Geometry and reference spaces in WebXR

At a fundamental level, rendering of scenes for WebXR presentation in either augmented reality or virtual reality contexts is performed using WebGL, so the two APIs share much of the same design language. However, in order to provide the ability to present scenes in true 3D using XR headsets and other such equipment, WebXR has additional concepts that must be understood.

In this article, we introduce the ways in which WebXR expands upon the geometry of WebGL, and how the positions and orientations of objects—both physical and virtual—are described in relation to one another using spaces and, in particular, reference spaces.

The article Spatial tracking in WebXR builds upon the information provided here to cover how the physical position and orientation of the user's head, as well as potentially other parts of their body such as the hands, are mapped into the digital world, as well as how the relative positions of both physical and virtual objects are tracked as they move around, so that the scene can be properly rendered and composited.

Fundamentals of 3D geometry

While we'll examine here the required math operations used to compute the positions, orientations, and movement of objects in virtual space—plus the need to integrate the human viewer of the scene into the mix—a thorough introduction to geometry and the use of matrices and vectors to manage 3D representations of a scene is well beyond the scope of what can be accomplished in this article. You can learn more about the individual operations in Matrix math for the web.

Units

Before discussing the details of the geometry of the 3D space used by WebXR, it's first useful to understand the units of measure that are applied to the 3D world.

Lengths and distances

WebGL measures all distances and lengths in meters. WebXR inherits this standard, as well as the fact that the world is a cube two meters wide, two meters tall, and two meters deep. Each of the three axes has a minimum value of -1.0 and a maximum of 1.0, with the center of the cube located at (0, 0, 0).

Diagram showing a WebXR space whose X, Y, and Z coordinate axes each have a minimum value of -1 and a maximum of 1.

This two cubic meter space encompasses the entire universe for the purposes of your code. Everything you draw must have its coordinates mapped to fit into this space, either explicitly within your code, or by using a transform to adjust the coordinates of all vertices. The most efficient way, of course, is to design your objects and code to use the same coordinate system as WebGL does.

The WebGL coordinates and lengths are transformed automatically at render time to the size of the viewport in which the scene is being rendered.

Angles

Angles are specified using radians. To convert degrees to radians, multiply the value in degrees by π/180. The following code snippet shows two simple functions, degreesToRadians() and radiansToDegrees(), which convert back and forth between the two units for measuring angles.

const RADIANS_PER_DEGREE = Math.PI / 180.0;

let degreesToRadians = (deg) => deg * RADIANS_PER_DEGREE;
let radiansToDegrees = (rad) => rad / RADIANS_PER_DEGREE;

Times and durations

Note: For security reasons, DOMHighResTimeStamp usually introduces a small amount of imprecision to the clock in order to prevent it from being used in fingerprinting and timing-based attacks.

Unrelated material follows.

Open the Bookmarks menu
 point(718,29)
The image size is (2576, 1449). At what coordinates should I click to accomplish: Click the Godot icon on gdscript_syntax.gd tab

All times and durations in WebXR are measured using the DOMHighResTimeStamp type, which is a double-precision floating-point value specifying the time in milliseconds relative to the starting time. Since the value is a floating-point number, it may be accurate to well better than the millisecond level, depending on the platform and hardware.

Time is primarily used to determine the amount of time that's elapsed since the scene's previous animation frame was drawn. As such the time is typically in alignment with the refresh rate of the display, or some fraction thereof if the frame rate needs to be constrained due to performance issues. This means that the time will usually step in 1/60th of a second intervals, assuming a 60 FPS frame rate. Doing the math, we find that this means that each frame will ideally be rendered 16.6667 milliseconds apart.

Geometry operations with matrices

We offer a guide to matrix mathematics as it pertains to 3D geometry, including how matrices are used for the three primary transforms that need to be performed when rendering 3D scenes:

Translation is the use of a matrix to shift the position of a point through the virtual space. This motion can be along any of the object's axes, or any combination of them.
Rotation is the application of a matrix that rotates a point around the origin of the object's coordinate system.
Scaling is the use of a matrix to alter the size of an object.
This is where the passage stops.